When there are efforts towards true compassionate behavior in a relationship, it can help reduce the sense of feeling attacked and can soften the defensiveness that one or both individuals may experience. Self-compassion helps to establish a more stable sense of self-esteem that does not depend on external approval or what others think of you. When you have stable self-esteem, it can go a long way in decreasing reactivity.

4. Stonewalling and Compassion.

Both self-compassion and compassion practices can reduce the physiological arousal and emotional overload that is a precursor of stonewalling. When you practice self-compassion on a regular basis, you will be able to soothe yourself with more ease and have an easier time staying open to the other person in a relationship. Self-compassion facilitates awareness of one’s shortcomings as well as strengths; thereby, practicing self-compassion will also help you become more attuned and open with yourself. Pausing and thinking about the other person’s suffering can allow you to be more compassionate toward the other.

Self-Compassion and Compassion Toward Others

Self-compassion and compassion toward others are closely intertwined. If you try to act compassionately toward others, but are frequently critical of yourself, your reservoir of compassion for others will quickly be depleted. Being self-compassionate does not mean being complacent or engaging in self-pity. It does mean that you come to the conversation from a place of greater awareness and acceptance of yourself, including your mistakes and strengths. And compassion is trainable: Functional MRI studies show visible brain changes in people who were trained in compassion for just a few weeks.

6 Steps to Build Greater Compassion

These basic steps to build and enhance compassion in a relationship follow the acronym PRAISE:

Pause: Pausing is the first step that paves the way for compassionate behavior. Often, people react without thinking. These reactions can be related to past, unresolved emotions and related reflexes. Pausing for just a few moments can be supremely beneficial, not only for the relationship, but for your physical and emotional well-being.

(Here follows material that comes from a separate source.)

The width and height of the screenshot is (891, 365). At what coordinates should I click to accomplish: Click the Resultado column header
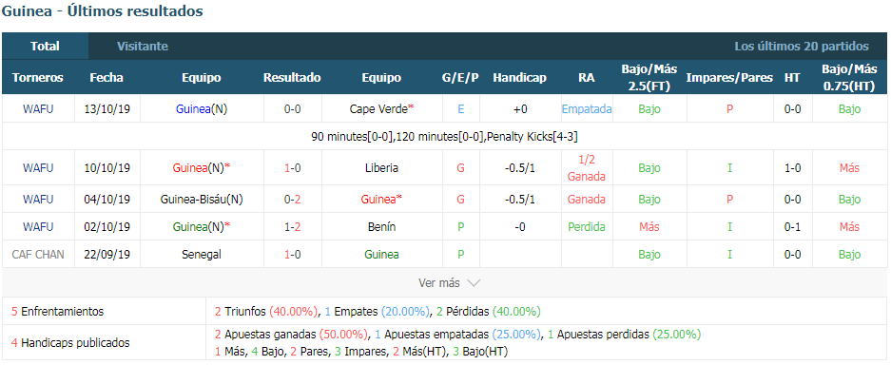pos(292,78)
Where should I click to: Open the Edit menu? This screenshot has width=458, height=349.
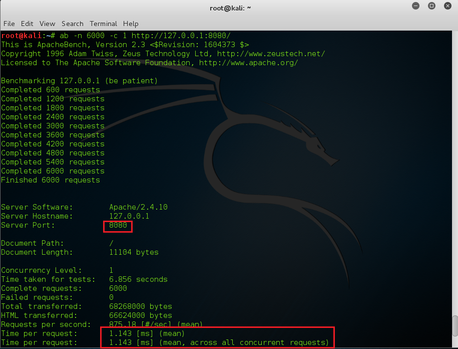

Reflect: Reflect on whether any of your recent actions or responses toward a loved one may have been less than compassionate.

Acknowledge: Acknowledging that everyone has their own challenges, struggles, and suffering, and that everyone (including yourself) deserves your compassion, is an essential step toward building compassionate behavior. Suffering and mistakes are universal. How you recognize suffering and deal with mistakes can determine the quality of a relationship. Extending compassion toward yourself and others in such a time can reduce tendencies toward defensiveness and criticism.

Ingrain: Practice instilling and ingraining compassionate responses by thinking about what the common patterns and trends of arguments are in your relationship. Write down how, in each instance, you could respond in a more compassionate way.

Soothe: Respond, pause, and choose a compassionate response toward yourself as well as others. Practice self-soothing words, thoughts, or actions, such as wishes for your own well-being, wishes that your suffering be relieved, a nature walk, a warm bath, relaxing music, time with your pet. Comfort yourself as you would a friend or a loved one.

Explore: Understanding what is keeping you from acting compassionately can be beneficial; seek the help of a mental health professional if needed.

Note: This article is for informational purposes only and is not intended to provide medical or psychiatric advice or recommendations, or diagnostic or treatment opinion. This is not a complete review or description of this subject. If you suspect you are in an abusive relationship, please seek professional help. If you suspect a medical or psychiatric condition, please consult a health care provider. All decisions regarding an individual’s care must be made in consultation with your healthcare provider, considering the individuals’ unique condition. If you or someone you know is struggling, please contact the 24x7, confidential National Hotline at 1-800-273-8255 or use the crisis text line by texting HOME to 741741 in the US.